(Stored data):
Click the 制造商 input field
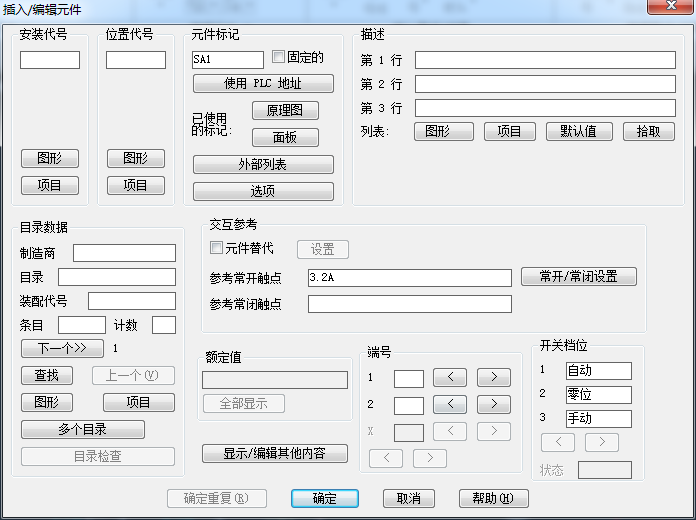 coord(124,253)
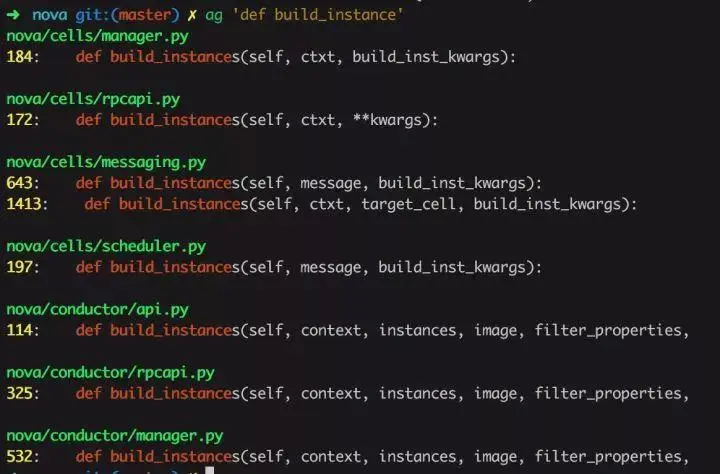Click nova/cells/rpcapi.py file path
The height and width of the screenshot is (474, 720).
(x=93, y=100)
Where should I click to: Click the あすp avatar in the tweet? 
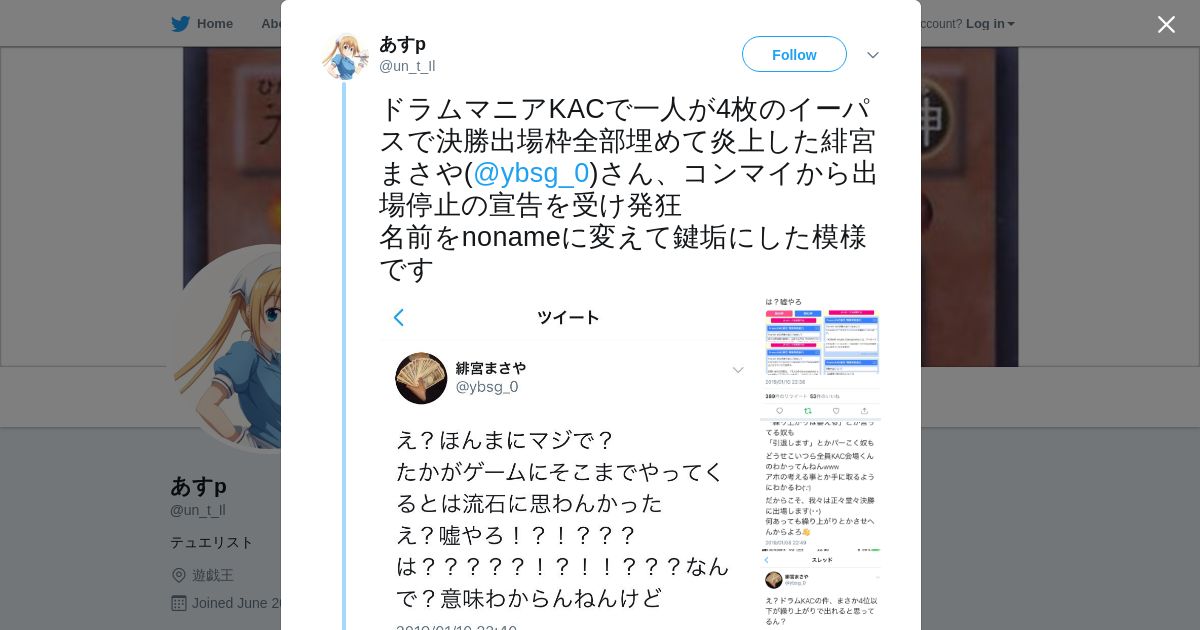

(Problem to work on):
Copy every record exactly as written, leaving out the pictures.

(Response to the task):
Click the 制造商 input field
 coord(124,253)
Click nova/cells/rpcapi.py file path
The height and width of the screenshot is (474, 720).
(x=93, y=100)
Where should I click to: Click the あすp avatar in the tweet? 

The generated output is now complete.